Developed and taught by Saimon Clark
Lecture
In this session you learn the background to, and basics of, digital video;
enough to use and create web video files, and critically evaluate the use of digital video in language studies.
Practical
You will acquaint yourself with a digital camcorder and VCR, and prepare to create a short video file.
The work for submission is to create a QuickTime video for inclusion on your web page; more details below.

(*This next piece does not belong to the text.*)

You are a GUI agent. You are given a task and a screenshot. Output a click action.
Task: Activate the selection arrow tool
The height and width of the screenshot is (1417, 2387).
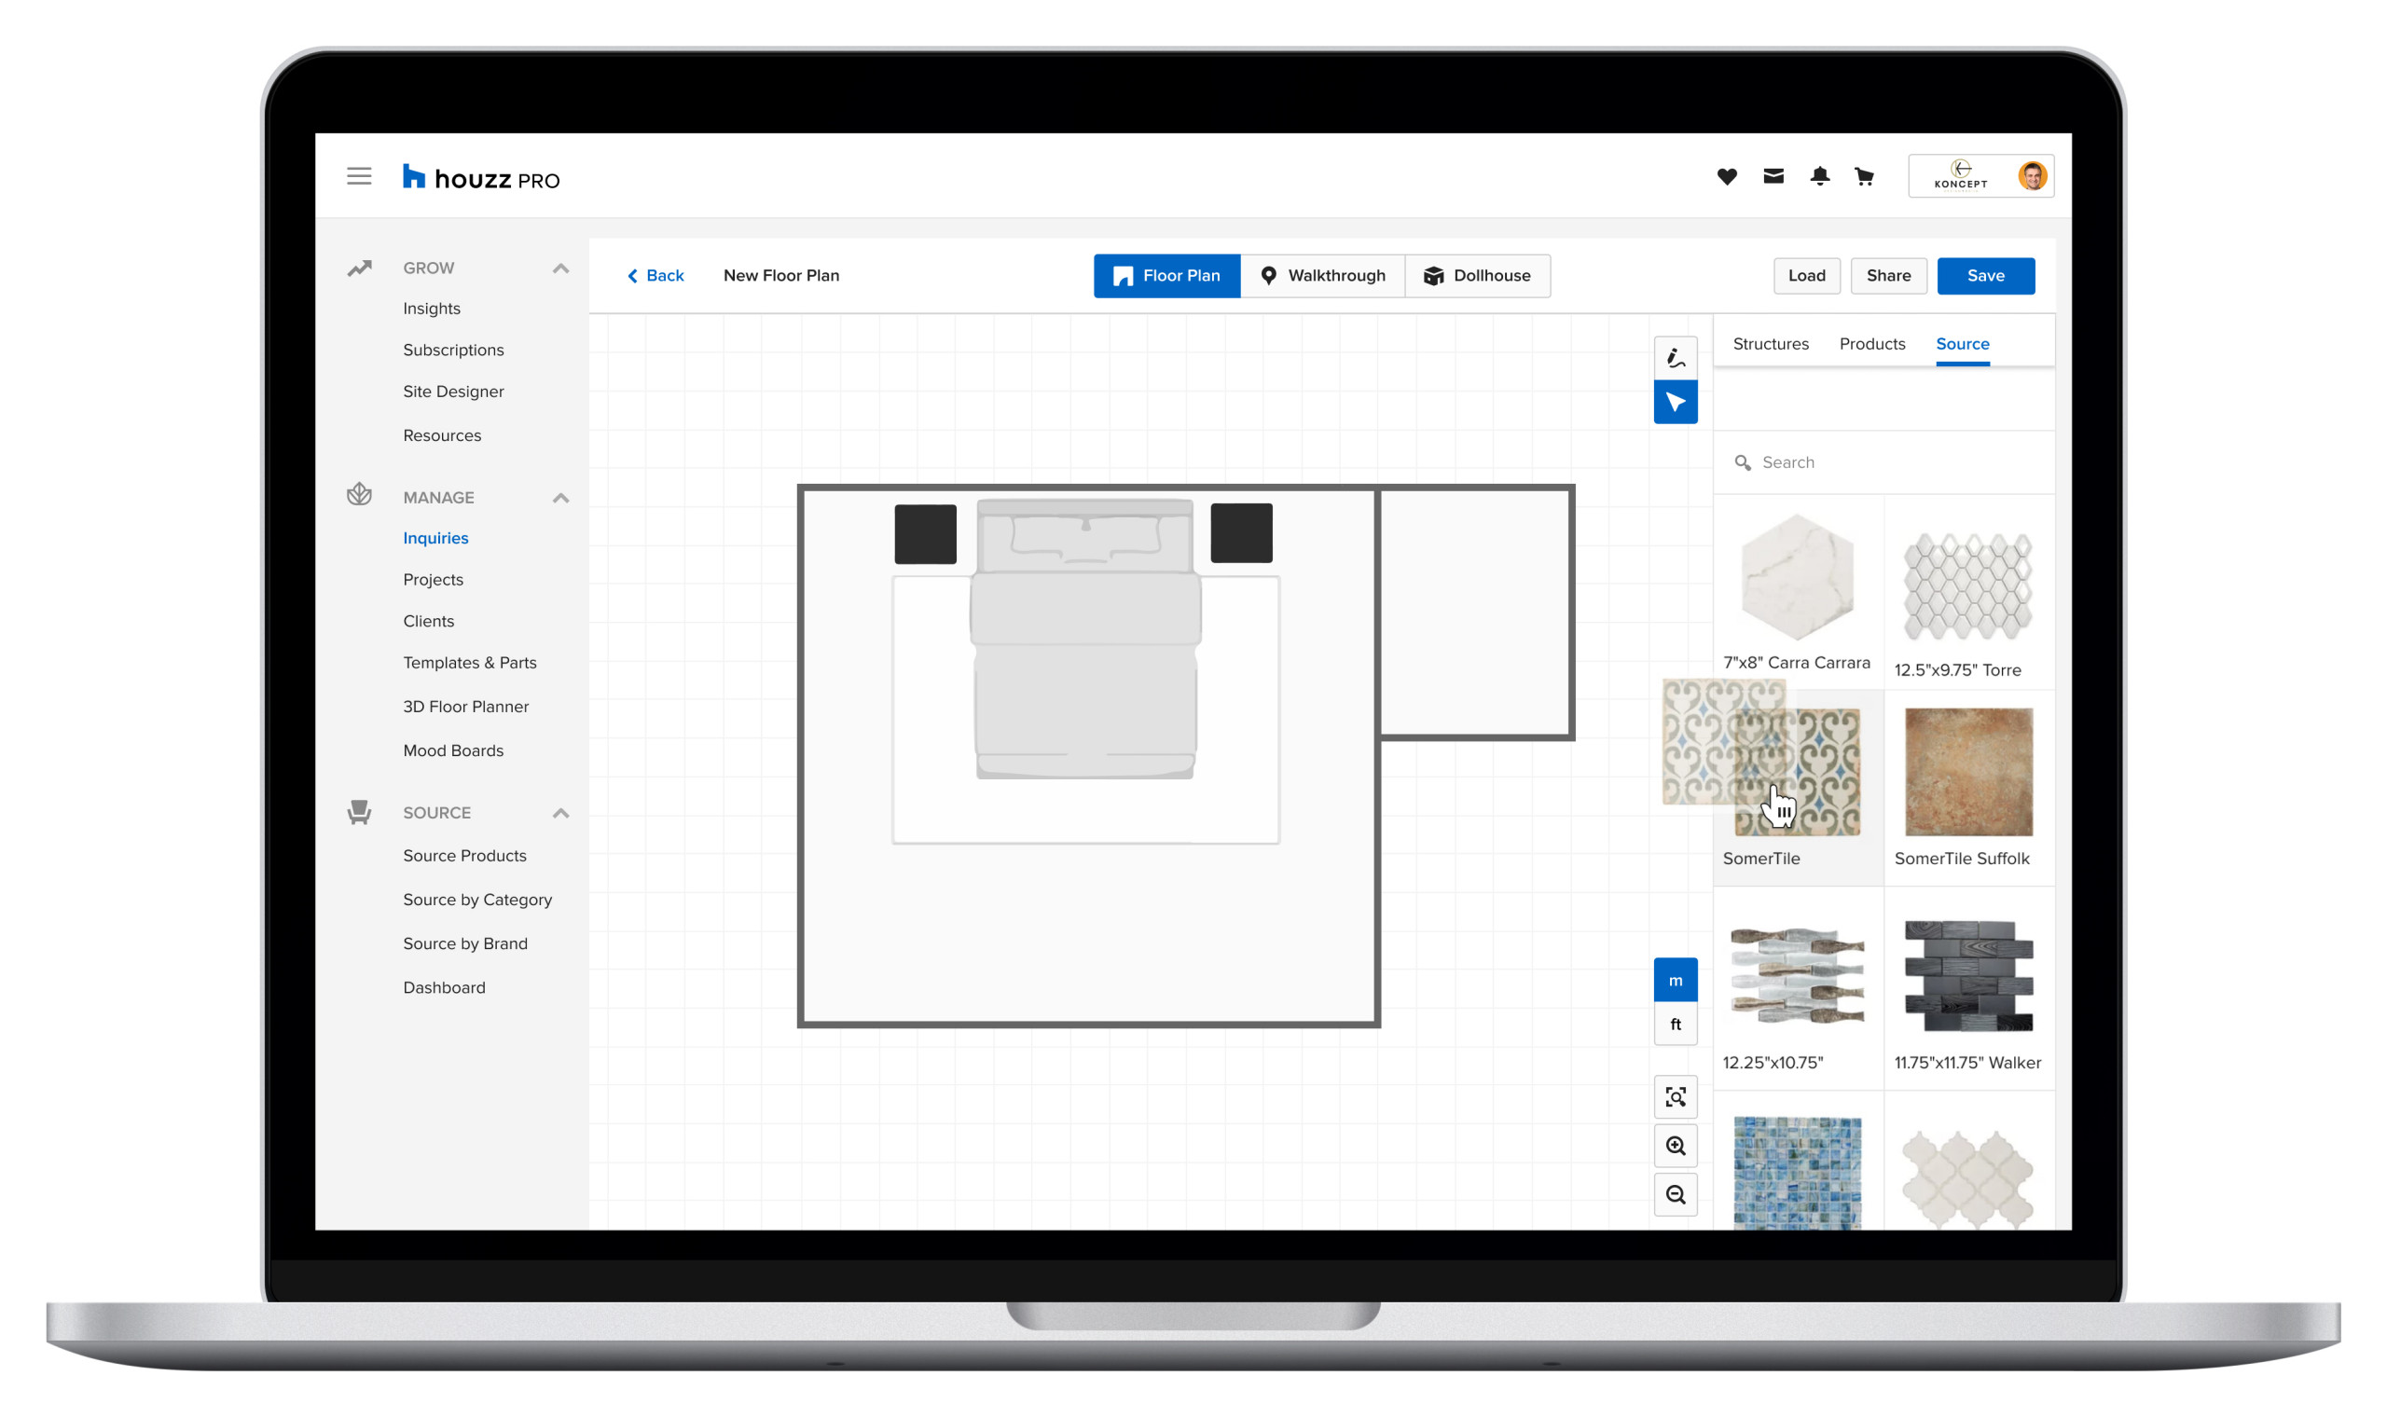click(1676, 402)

Useful Links and Further Reading
Links
- PC Webopaedia – Video
- MPEG http://www.mpeg.org/
- iMovie HD Support
- BBC’s One Minute Movies Howto
- Videojug’s guides to How to Import Video in iMovie, How to Edit Video in iMovie and How to Edit Sound in iMovie
- BBC’s Film Network Guide
- FilmLondon’s Microwave guide to micro film making
- Longtail Community’s Overview of Audio and Video Transcoding and their Transcoding Best Practices
- British Universities Film and Video Council’s (BUFVC) Television and Radio Index for Learning and Teaching (TRILT) listings database of UK broadcasts
- BUFVC’s Copyright Site
- BUFVC’s Moving Image Gateway
Books
- Pogue, D. and Miller A. (2009) iMovie ‘09 and iDVD The Missing Manual, O’Reilly Media
- Chapman, N., and Chapman, J. (2000) Digital Multimedia, Wiley
Analogue Video
Video Pictures on television sets are made up of lines which fill the screen. Each line consists of a series of three electron-beam points, one each for the primary colours Red, Green and Blue, and the lines are fired across the screen one after another by electron guns within the Cathode Ray Tube. One screeenful of lines makes one picture; several pictures one after another become ‘moving’ pictures. For the brain to interpret the pictures on screen as continuous movement rather than a series of individually-displayed pictures, the pictures must be shown at a suitably high rate. This rate – the fusion frequency – is around 40 images (or frames) per second. Since 40 frames per second was originally considered to be too much for the equipment to handle, each frame was divided into two fields. One field had the odd-numbered lines, the other had the even-numbered lines. The two fields of each frame are displayed in quick succession, a process known as interlacing. In Europe, the standard rate is 50 fields – or 25 frames – per second, while in North America the standard is roughly 60 fields – or 30 frames – per second.
|
Standard |
Countries |
Frames /s |
Fields /s |
Lines |
|
|
PAL |
Phase Alternating Line |
W.Europe, China, Australia, New Zealand |
25 |
50 |
625 |
|
NTSC |
National Television Systems Committee |
N. America, Japan, Taiwan |
30 |
60 |
525 |
|
SECAM |
Séquential Coleur Avec Mémoire |
France |
25 |
50 |
625 |
Since a computer monitor automatically exceeds the required refresh rate, a different, more straightforward method of displaying video can be used; it is known as progressive scanning, and no interlacing is required. This means that video clips can use lower frame rates without falling below the fusion frequency. Analogue video can be represented in two forms, component and composite. This representation is to do with the way the different parts of the video signal are ordered and kept together. Component video is used to create and store professional-standard video footage, and is good at representing colour. Video is transmitted in composite form, which involves some data compression and consequently some loss of quality. The pictures received on a television set or stored on a household VHS video cassette are in composite form. S-VHS (and Hi-8) is a compromise between composite and component, and is often chosen when higher quality is required at a cheaper price than professional quality video. Other professional quality formats exist, but Betacam (or Betacam SP) has been a component video industry standard.
|
VHS |
composite |
|
S-VHS & Hi-8 |
S-video – composite/component |
|
Betacam |
component |
DV Digital Video
DV – Digital Video – is a digital data stream, made up of bits which combine to form pictures composed of pixels, in contrast to analogue signals which represent and stream the picture information in different ways. DV is replacing the analogue forms of video, but needs to be able work on existing television sets and equipment (PAL, NTSC, SECAM) as well as working to its own specifications.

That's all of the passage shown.